■ **Work task**
Among the lines below, restate word for word only those from the line with "Where should I click to: Toggle" through the line with "Given: Pause the hearing video", with both end lines kept.

(Data items)
[Start of Attachment]

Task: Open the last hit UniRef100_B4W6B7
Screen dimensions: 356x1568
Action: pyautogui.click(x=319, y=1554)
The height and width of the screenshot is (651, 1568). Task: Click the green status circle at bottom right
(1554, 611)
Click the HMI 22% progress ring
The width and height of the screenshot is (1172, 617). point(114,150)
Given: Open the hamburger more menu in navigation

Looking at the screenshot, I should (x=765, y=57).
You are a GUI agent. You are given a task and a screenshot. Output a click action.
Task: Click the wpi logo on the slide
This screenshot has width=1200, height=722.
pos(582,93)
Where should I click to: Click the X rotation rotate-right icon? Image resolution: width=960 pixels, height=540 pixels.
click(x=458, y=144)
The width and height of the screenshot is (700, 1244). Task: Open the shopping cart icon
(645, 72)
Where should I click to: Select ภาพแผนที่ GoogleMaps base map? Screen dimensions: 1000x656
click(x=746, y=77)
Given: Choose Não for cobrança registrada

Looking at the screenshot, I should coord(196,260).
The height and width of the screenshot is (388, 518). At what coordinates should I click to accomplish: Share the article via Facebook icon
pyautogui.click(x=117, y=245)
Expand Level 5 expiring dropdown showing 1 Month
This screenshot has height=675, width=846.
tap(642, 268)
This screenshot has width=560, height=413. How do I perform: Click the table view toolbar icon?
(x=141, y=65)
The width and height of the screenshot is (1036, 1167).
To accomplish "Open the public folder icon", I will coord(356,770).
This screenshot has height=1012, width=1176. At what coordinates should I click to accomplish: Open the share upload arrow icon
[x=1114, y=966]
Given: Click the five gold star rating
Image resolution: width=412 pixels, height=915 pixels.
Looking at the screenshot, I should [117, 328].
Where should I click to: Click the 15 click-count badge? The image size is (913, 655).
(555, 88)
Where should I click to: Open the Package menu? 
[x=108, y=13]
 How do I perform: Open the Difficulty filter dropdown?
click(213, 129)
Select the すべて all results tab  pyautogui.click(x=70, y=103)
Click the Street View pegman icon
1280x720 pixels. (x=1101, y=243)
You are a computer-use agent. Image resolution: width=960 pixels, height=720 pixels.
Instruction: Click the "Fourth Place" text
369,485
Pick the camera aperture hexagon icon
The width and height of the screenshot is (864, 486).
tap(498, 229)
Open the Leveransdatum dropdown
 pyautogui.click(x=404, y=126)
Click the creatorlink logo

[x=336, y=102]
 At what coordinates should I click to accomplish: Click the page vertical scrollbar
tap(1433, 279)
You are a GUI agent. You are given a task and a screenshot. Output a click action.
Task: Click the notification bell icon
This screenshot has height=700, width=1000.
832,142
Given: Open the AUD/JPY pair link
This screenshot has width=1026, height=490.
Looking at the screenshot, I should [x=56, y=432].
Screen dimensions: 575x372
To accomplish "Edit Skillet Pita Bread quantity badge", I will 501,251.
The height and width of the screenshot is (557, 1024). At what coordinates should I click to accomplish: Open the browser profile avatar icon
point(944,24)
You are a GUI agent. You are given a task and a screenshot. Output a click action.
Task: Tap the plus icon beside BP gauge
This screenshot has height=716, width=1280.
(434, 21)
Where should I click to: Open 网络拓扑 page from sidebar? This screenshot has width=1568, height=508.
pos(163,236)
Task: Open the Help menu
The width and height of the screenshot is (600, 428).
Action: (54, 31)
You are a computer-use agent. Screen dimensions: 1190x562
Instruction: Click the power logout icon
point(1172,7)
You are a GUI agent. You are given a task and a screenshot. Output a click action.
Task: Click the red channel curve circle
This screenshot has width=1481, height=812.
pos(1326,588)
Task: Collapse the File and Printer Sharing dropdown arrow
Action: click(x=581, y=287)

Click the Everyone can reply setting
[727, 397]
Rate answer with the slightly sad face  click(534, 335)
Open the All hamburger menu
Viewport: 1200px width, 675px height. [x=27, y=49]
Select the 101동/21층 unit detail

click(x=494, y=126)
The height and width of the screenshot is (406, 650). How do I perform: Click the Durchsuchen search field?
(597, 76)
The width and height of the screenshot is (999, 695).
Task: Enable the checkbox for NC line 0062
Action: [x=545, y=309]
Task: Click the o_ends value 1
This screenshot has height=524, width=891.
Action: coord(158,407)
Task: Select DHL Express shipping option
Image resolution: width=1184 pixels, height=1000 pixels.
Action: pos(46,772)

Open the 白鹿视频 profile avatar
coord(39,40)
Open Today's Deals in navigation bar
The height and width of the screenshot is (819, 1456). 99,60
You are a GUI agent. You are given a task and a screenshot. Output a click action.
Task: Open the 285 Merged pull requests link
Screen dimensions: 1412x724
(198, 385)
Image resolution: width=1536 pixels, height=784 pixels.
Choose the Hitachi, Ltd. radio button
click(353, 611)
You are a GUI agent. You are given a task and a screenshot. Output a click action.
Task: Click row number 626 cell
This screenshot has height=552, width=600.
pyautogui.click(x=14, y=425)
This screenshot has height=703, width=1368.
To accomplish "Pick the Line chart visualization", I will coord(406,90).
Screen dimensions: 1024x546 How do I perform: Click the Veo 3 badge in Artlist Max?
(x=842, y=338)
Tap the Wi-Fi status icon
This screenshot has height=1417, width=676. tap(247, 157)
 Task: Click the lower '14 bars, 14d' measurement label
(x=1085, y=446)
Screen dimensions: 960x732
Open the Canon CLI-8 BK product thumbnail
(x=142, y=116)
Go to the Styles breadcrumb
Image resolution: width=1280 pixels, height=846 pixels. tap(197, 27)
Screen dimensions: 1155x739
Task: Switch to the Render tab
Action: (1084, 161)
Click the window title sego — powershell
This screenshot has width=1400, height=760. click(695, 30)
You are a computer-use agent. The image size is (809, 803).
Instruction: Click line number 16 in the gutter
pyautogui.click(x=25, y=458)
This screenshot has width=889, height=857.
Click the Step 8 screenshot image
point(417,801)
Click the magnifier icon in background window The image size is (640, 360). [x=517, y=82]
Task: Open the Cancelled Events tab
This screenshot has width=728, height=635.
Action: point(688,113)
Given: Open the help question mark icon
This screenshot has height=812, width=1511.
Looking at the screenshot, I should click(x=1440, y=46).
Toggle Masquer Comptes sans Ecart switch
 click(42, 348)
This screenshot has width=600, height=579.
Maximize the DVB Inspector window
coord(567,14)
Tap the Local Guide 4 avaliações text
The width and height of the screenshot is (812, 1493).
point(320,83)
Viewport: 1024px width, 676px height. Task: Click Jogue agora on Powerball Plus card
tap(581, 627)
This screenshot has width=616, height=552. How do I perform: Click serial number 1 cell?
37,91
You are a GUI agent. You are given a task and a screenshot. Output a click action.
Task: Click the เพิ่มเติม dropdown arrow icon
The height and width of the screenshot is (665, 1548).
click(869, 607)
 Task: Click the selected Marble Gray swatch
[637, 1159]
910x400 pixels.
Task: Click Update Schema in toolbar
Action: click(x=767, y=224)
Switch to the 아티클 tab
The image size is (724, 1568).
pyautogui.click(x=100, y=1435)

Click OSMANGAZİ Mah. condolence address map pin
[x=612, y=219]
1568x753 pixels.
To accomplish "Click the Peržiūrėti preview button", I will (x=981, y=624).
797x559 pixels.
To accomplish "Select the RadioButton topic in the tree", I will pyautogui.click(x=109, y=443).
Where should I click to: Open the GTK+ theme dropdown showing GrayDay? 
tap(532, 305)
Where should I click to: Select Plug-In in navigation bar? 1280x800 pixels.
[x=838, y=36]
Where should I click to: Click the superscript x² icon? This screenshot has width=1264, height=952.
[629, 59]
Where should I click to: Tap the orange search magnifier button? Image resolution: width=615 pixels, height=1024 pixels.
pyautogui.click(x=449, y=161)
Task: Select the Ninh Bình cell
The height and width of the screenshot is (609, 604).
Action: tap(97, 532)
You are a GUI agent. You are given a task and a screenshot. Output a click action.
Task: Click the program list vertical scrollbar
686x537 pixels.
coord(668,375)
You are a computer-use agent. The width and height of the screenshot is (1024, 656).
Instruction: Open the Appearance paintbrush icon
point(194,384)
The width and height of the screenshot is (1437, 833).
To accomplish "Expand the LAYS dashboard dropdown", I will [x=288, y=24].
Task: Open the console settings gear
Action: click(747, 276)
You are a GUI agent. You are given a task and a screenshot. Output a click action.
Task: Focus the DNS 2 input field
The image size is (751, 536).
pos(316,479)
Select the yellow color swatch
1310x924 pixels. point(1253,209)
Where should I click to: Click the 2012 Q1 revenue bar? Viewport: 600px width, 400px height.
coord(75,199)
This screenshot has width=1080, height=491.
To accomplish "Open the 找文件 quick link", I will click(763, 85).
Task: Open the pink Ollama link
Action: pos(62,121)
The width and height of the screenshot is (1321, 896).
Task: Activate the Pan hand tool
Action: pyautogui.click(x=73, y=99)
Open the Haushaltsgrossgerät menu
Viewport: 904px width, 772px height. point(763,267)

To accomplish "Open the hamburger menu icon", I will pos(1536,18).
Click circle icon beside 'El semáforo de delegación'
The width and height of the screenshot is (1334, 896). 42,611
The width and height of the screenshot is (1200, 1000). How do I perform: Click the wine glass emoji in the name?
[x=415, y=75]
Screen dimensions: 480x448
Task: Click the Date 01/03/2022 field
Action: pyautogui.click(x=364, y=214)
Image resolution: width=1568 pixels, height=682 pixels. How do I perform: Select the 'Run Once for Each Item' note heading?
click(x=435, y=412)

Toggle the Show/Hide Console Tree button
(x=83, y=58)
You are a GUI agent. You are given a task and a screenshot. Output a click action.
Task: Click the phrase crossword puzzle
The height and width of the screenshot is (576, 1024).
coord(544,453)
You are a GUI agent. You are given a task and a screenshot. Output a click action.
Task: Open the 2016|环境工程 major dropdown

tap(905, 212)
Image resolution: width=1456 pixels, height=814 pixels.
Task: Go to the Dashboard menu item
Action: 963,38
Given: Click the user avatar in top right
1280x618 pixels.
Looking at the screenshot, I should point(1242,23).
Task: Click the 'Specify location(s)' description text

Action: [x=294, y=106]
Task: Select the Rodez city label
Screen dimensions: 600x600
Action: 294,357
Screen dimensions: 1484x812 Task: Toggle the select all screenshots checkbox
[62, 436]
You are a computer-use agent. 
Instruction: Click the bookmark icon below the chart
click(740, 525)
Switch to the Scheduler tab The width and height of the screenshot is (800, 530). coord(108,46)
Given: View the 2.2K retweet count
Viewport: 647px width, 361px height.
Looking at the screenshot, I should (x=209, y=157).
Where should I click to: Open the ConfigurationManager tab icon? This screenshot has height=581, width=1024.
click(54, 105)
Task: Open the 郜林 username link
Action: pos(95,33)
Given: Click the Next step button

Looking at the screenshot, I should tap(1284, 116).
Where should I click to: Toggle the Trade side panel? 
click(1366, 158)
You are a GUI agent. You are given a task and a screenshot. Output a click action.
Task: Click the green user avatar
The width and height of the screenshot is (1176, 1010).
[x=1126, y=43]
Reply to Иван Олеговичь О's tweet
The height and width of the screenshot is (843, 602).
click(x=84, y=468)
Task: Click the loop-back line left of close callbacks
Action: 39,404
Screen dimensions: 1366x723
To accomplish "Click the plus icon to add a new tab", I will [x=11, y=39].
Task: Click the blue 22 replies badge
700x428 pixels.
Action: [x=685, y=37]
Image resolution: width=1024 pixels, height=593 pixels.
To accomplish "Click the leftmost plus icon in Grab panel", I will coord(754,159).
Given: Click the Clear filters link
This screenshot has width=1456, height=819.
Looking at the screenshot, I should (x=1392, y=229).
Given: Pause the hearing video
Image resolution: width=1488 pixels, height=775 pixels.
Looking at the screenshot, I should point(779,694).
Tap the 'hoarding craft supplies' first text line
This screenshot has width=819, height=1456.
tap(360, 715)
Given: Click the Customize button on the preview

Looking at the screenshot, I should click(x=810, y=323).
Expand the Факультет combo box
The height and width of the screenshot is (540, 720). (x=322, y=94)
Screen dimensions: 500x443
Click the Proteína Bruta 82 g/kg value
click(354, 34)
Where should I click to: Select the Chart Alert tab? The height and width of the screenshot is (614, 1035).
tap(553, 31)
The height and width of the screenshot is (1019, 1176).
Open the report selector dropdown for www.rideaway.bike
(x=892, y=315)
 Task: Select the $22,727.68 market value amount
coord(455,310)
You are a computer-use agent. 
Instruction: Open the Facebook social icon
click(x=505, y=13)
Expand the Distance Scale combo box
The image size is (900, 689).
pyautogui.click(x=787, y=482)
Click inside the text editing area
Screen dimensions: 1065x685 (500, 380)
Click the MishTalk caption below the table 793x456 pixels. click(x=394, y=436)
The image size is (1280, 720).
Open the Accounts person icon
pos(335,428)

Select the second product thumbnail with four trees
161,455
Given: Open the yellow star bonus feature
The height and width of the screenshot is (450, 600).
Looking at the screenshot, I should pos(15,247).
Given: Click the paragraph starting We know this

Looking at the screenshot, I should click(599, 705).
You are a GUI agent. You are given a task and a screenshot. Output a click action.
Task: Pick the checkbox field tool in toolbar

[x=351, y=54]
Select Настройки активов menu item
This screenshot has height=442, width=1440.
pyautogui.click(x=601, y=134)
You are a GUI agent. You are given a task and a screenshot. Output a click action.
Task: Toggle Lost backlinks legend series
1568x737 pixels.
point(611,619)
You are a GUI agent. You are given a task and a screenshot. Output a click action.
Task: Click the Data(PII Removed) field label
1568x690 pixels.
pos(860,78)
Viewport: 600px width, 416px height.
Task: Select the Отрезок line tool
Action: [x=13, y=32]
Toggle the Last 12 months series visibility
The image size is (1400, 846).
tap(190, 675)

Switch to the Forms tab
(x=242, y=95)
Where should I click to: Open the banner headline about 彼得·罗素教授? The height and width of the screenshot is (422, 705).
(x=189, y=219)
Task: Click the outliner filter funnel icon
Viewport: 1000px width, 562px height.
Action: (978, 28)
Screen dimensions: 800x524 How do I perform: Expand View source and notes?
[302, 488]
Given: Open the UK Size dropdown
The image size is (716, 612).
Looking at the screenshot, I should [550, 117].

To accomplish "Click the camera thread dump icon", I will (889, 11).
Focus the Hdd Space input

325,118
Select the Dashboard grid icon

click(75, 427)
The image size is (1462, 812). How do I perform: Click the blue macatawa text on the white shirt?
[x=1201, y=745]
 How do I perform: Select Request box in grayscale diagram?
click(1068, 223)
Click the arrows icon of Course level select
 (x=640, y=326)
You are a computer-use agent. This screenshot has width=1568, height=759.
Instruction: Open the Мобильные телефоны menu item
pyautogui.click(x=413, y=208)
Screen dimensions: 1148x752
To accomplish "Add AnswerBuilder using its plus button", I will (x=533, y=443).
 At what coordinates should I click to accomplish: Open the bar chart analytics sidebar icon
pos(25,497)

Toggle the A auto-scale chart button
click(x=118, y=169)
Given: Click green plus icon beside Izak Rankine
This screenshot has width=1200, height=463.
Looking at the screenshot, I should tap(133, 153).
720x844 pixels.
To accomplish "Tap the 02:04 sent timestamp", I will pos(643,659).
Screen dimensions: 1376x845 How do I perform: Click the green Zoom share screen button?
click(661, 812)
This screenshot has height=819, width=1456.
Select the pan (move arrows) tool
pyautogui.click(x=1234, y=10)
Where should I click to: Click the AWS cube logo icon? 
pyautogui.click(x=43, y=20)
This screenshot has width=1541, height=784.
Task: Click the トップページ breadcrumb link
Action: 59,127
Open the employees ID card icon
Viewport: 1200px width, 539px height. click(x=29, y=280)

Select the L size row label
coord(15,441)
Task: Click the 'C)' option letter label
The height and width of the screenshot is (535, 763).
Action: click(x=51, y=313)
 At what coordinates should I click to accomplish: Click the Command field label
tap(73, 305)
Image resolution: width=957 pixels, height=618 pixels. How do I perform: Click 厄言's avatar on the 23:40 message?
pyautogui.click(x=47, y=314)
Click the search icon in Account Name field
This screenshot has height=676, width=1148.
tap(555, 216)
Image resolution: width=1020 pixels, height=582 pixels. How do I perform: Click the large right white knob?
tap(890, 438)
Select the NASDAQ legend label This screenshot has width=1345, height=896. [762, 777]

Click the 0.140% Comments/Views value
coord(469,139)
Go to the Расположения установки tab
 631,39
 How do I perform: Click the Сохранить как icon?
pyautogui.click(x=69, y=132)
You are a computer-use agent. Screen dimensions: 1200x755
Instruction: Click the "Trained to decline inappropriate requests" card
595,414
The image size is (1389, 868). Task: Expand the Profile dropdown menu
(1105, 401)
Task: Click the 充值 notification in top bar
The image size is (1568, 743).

[End of Attachment]

■ **Expected answer**
Where should I click to: Toggle the Trade side panel? 
click(1366, 158)
You are a GUI agent. You are given a task and a screenshot. Output a click action.
Task: Click the green user avatar
The width and height of the screenshot is (1176, 1010).
[x=1126, y=43]
Reply to Иван Олеговичь О's tweet
The height and width of the screenshot is (843, 602).
click(x=84, y=468)
Task: Click the loop-back line left of close callbacks
Action: 39,404
Screen dimensions: 1366x723
To accomplish "Click the plus icon to add a new tab", I will [x=11, y=39].
Task: Click the blue 22 replies badge
700x428 pixels.
Action: [x=685, y=37]
Image resolution: width=1024 pixels, height=593 pixels.
To accomplish "Click the leftmost plus icon in Grab panel", I will coord(754,159).
Given: Click the Clear filters link
This screenshot has width=1456, height=819.
Looking at the screenshot, I should (x=1392, y=229).
Given: Pause the hearing video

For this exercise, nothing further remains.